# Double integral over the region enclosed by several lines

The question is:

Calculate the double integral $$\iint_D (18x^2+51xy+30y^2)^2\,dx\,dy$$ where $D$ is an area enclosed by the following lines: $$6x+5y=9,\quad 6x+5y=-9,\quad 3x+6y=7, \quad 3x+6y=-7$$

I have tried doing it the following way but it's wrong and I can't seem to get it working.

NIntegrate[
Boole[-9 <= 6 x + 5 y <= 9 && -7 <= 3 x + 6 y <= 7],
{x, -Infinity, Infinity}, {y, -Infinity, Infinity}
]

• Use Integrate instead of Integrate to get exact answer; correct typo in y-domain so it runs from -Infinity at lower end! Commented May 31, 2016 at 0:40
• @murray I assume you meant Integrate instead of NIntegrate? if so, they both give the same output. and the typo is only here, used -infinity in the function. fixed it now Commented May 31, 2016 at 0:55
• Yes, I meant Integrate instead of NIntegrate (typo was from Mac's "helpful" auto-correct). Commented May 31, 2016 at 13:58

Since Mathematica 10 there's been ImplicitRegion. We define that region this way:

IR = ImplicitRegion[-9 <= 6 x + 5 y <= 9 && -7 <= 3 x + 6 y <= 7, {x, y}];


then we can calculate this integral directly:

Integrate[(18 x^2 + 51 x*y + 30 y^2)^2, {x, y} ∈ IR]

5292


This integral can be calculated without the newest version of the system, to enlighten its structure we proceed in the following way:

18 x^2 + 51 x*y + 30 y^2 // Factor

3 (x + 2 y) (6 x + 5 y)


We change linearly variables: w == 3x + 6y; z == 6x + 5y;. The Jacobian of this transformation we calculate directly:

Det @ D[{3 x + 6 y, 6 x + 5 y}, {{x, y}}]

-21


We take the absolute value of its inverse and the integral can be factorized, thus :

int = 1/21 Integrate[w^2 z^2, {w, -9, 9}, {z, -7, 7}]

 5292


For completness we provide another two straightforward ways which work also in earlier versions of the system:

Integrate[
Boole[-9 <= 6 x + 5 y <= 9 && -7 <= 3 x + 6 y <= 7] (18 x^2 + 51 x y + 30 y^2)^2,
{x, -∞, ∞}, {y, -∞, ∞}]

Integrate[
HeavisideTheta[6 x + 5 y + 9] HeavisideTheta[9 - 6 x - 5 y]
HeavisideTheta[3 x + 6 y + 7] HeavisideTheta[7 - 3 x - 6 y]
(18 x^2 + 51 x y + 30 y^2)^2, {x, -∞, ∞}, {y, -∞, ∞}]

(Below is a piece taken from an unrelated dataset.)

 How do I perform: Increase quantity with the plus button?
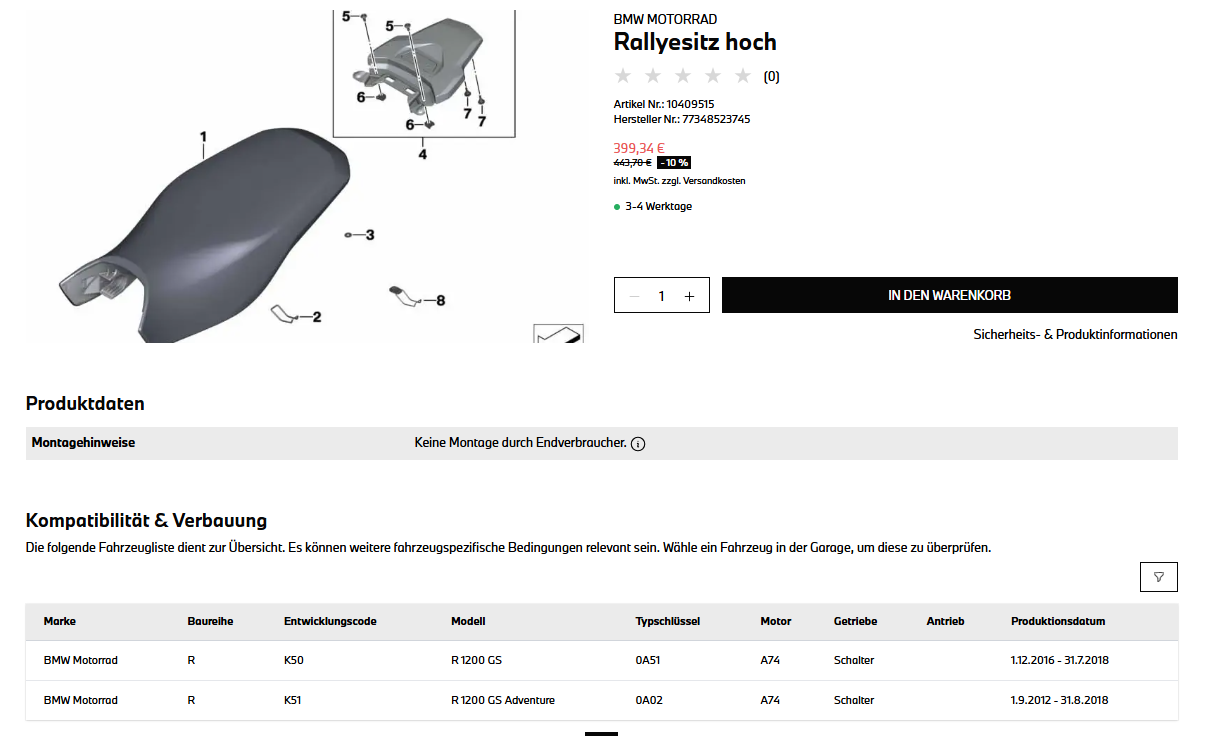tap(689, 296)
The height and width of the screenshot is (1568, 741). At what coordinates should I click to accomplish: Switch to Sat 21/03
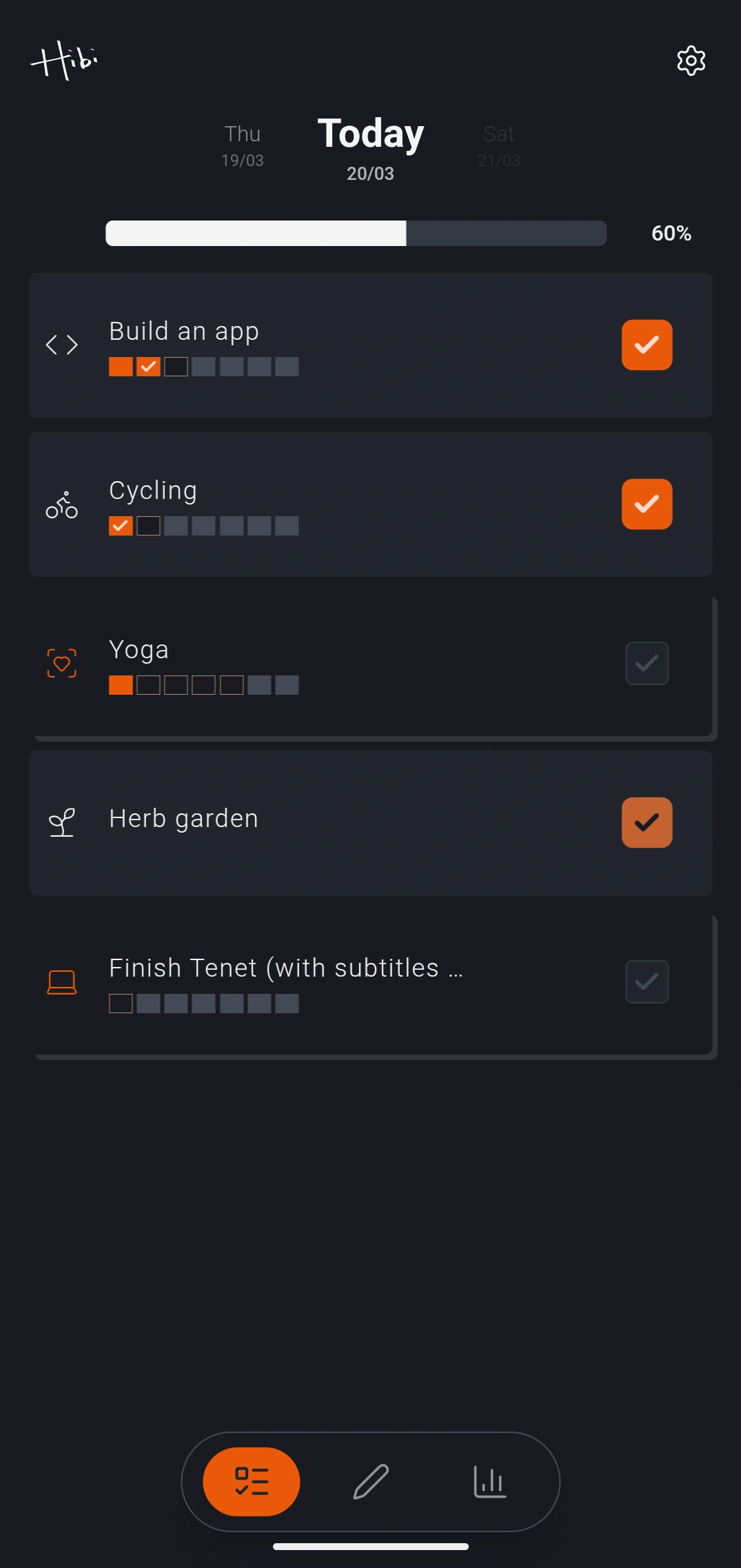[x=498, y=145]
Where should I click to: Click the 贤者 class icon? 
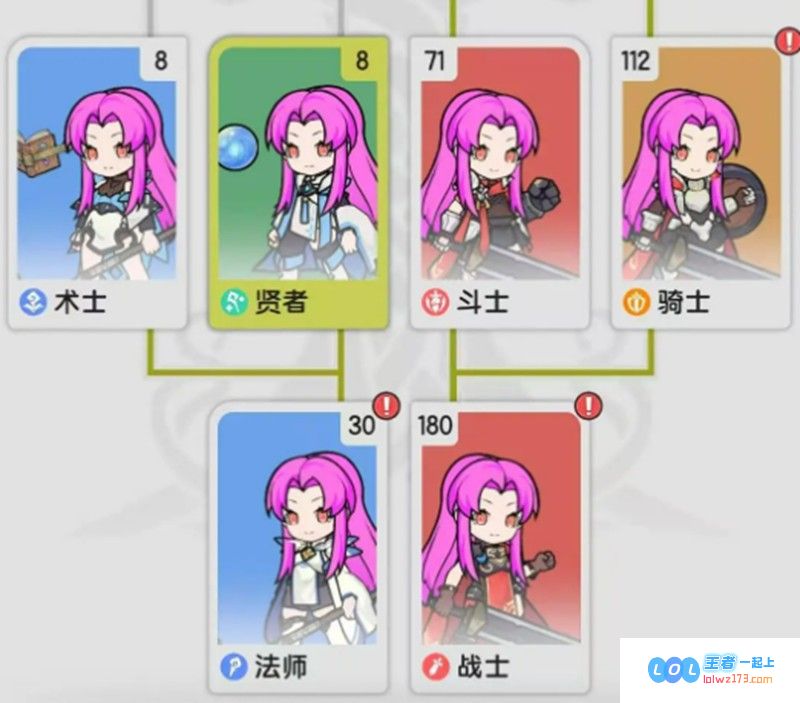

This post is cosmetic. It adds nothing to Artes excellent and instructive answer (which I have voted for). I post it to illustrate visualization of the region (a parallelogram in this instance) and use same change of variables as Artes. I think SliceContourPlot3D is also a a nice way to visualize.

m = {{6, 5}, {3, 6}};
mi = Inverse[m];
mi3 = ArrayFlatten[{{mi, 0}, {0, 1}}];
f[x_, y_] := Times @@ (m.{x, y})^2;
j = Abs[Det@D[m.{x, y}, {{x, y}}]];
cp = ContourPlot[
Evaluate@Table[m.{x, y} == k {9, 7}, {k, {1, -1}}], {x, -5,
5}, {y, -5, 5}, PlotLegends -> "Expressions"];
pp = ParametricPlot[mi.{u, v}, {u, -9, 9}, {v, -7, 7},
PlotStyle -> Yellow];
sh1 = Legended[Show[{cp, pp}], SwatchLegend[{Yellow}, {"Region D"}]];
reg = ParametricRegion[mi.{u, v}, {{u, -9, 9}, {v, -7, 7}}];
i1 = HoldForm[Integrate[a^2 b^2, {a, -9, 9}, {b, -7, 7}]/j];
i2 = HoldForm[Integrate[f[x, y], {x, y} \[Element] reg]];
p3 = Plot3D[f[x, y], {x, y} \[Element] reg, Mesh -> None,
PlotStyle -> Opacity[0.2]];
reg3 = ParametricRegion[
mi3.{u, v, w}, {{u, -9, 9}, {v, -7, 7}, {w, 0, 1}}];
scp = SliceContourPlot3D[
z - f[x, y], {z == 0}, {x, y, z} \[Element] reg3,
PlotPoints -> 100, Contours -> {0., -10, -100, -1000}];
sh2 = Show[p3, scp, ImageSize -> 300];
vr = ParametricRegion[
mi3.{u, v, w}, {{u, -9, 9}, {v, -7, 7}, {w, 0, f @@ (mi.{u, v})}}];
vol = Volume[vr];